**WHAT NEEDS TO BE DONE**: Please rewrite the listing below, swapping every "Viewport" for "Screen size" and changing nothing else. Leave out the pictures.

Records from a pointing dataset

════════════════

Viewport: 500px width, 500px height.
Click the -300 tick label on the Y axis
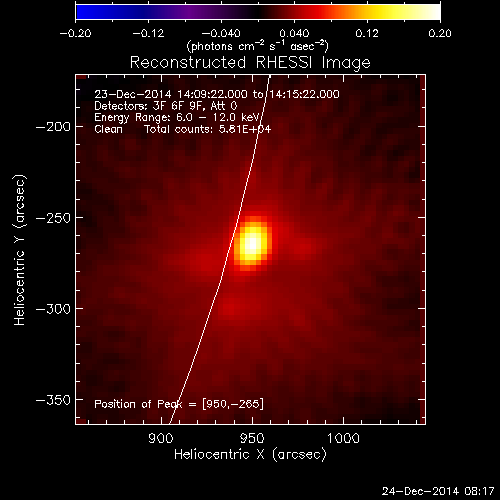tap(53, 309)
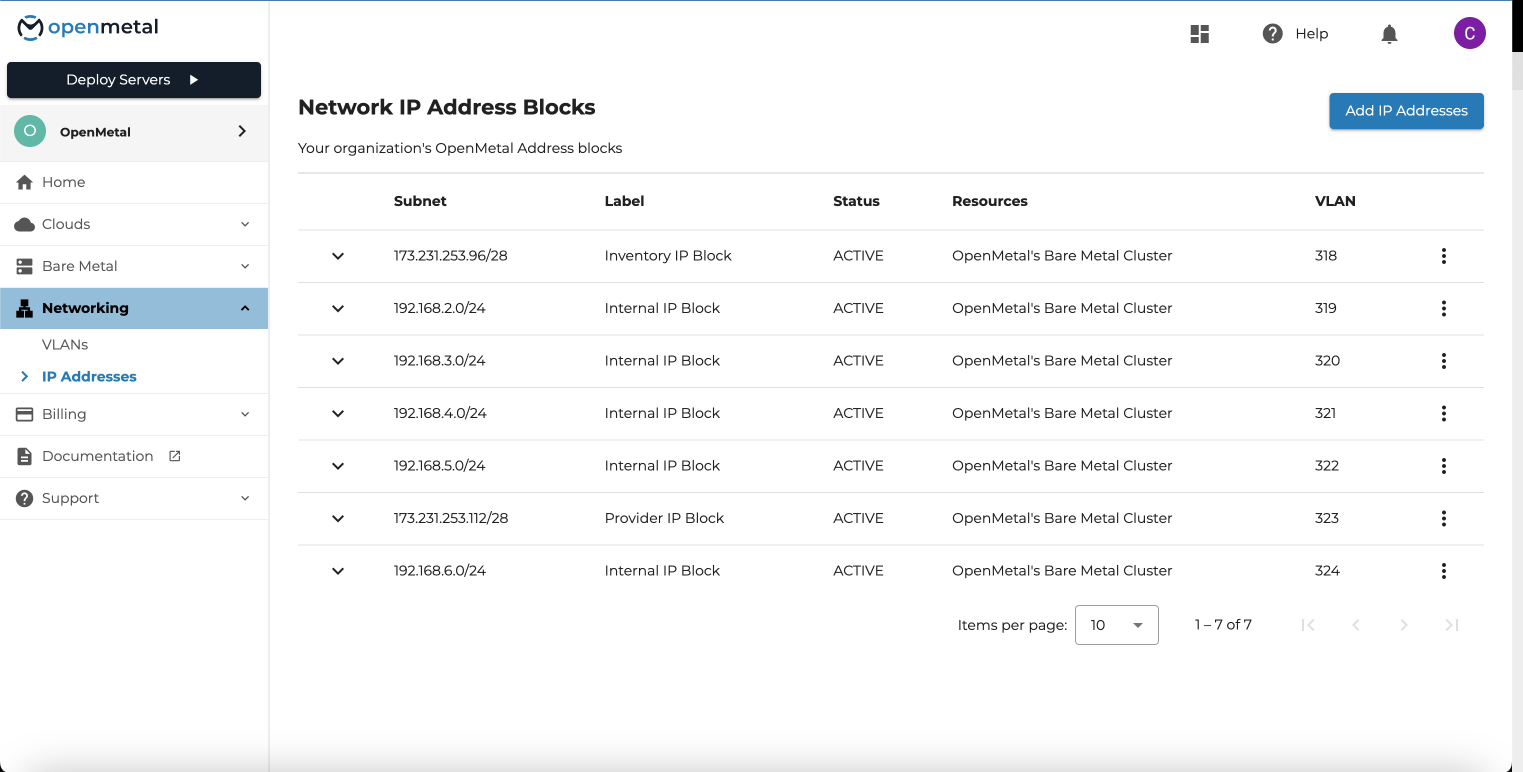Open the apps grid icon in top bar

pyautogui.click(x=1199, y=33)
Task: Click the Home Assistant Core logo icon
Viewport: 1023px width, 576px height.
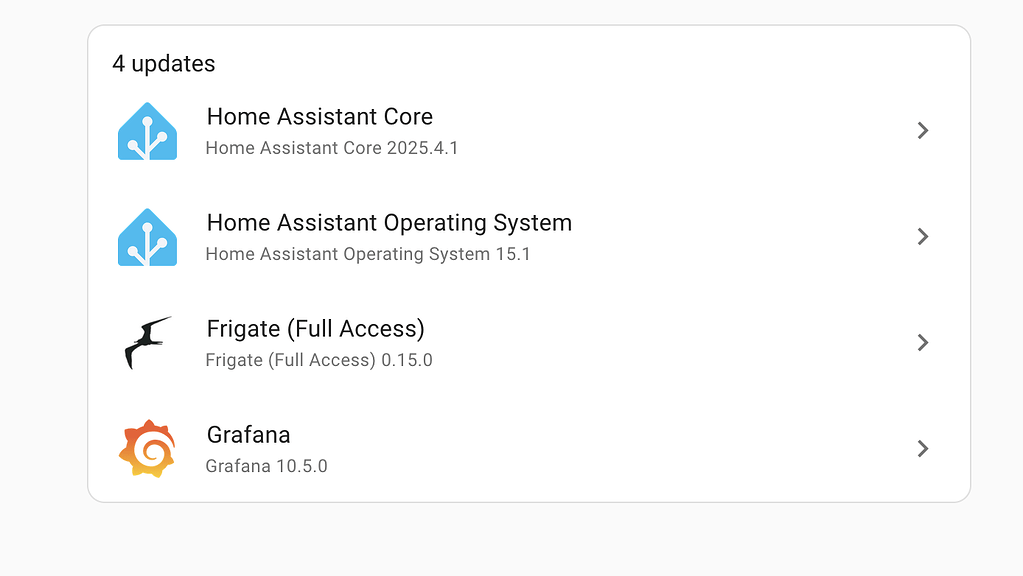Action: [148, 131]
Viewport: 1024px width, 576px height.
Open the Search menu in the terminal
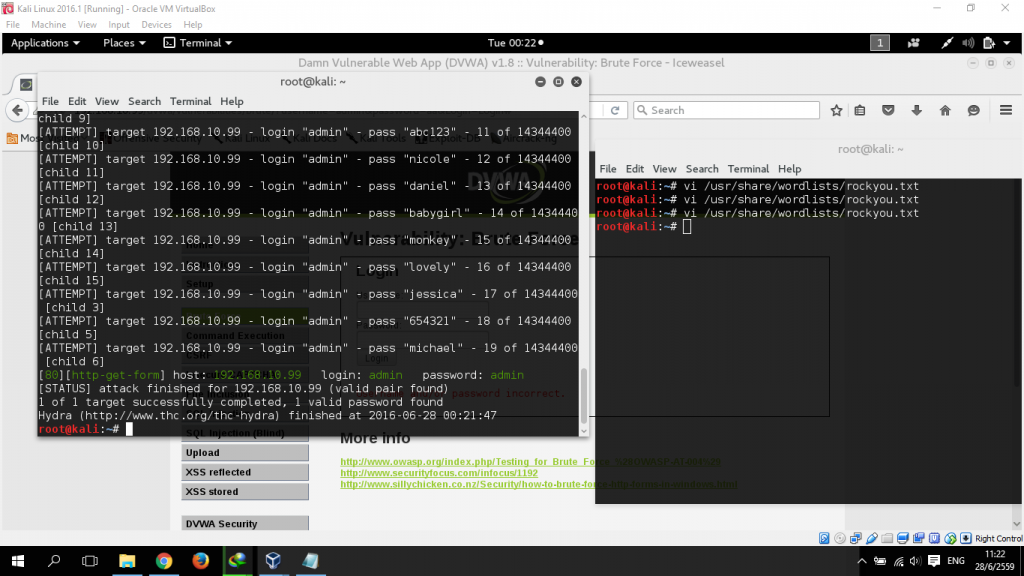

════════════════

**TASK ANSWER**:
Screen size: 500px width, 500px height.
Click the -300 tick label on the Y axis
tap(53, 309)
Open the apps grid icon in top bar

pyautogui.click(x=1199, y=33)
Task: Click the Home Assistant Core logo icon
Screen size: 1023px width, 576px height.
Action: [148, 131]
Screen size: 1024px width, 576px height.
Open the Search menu in the terminal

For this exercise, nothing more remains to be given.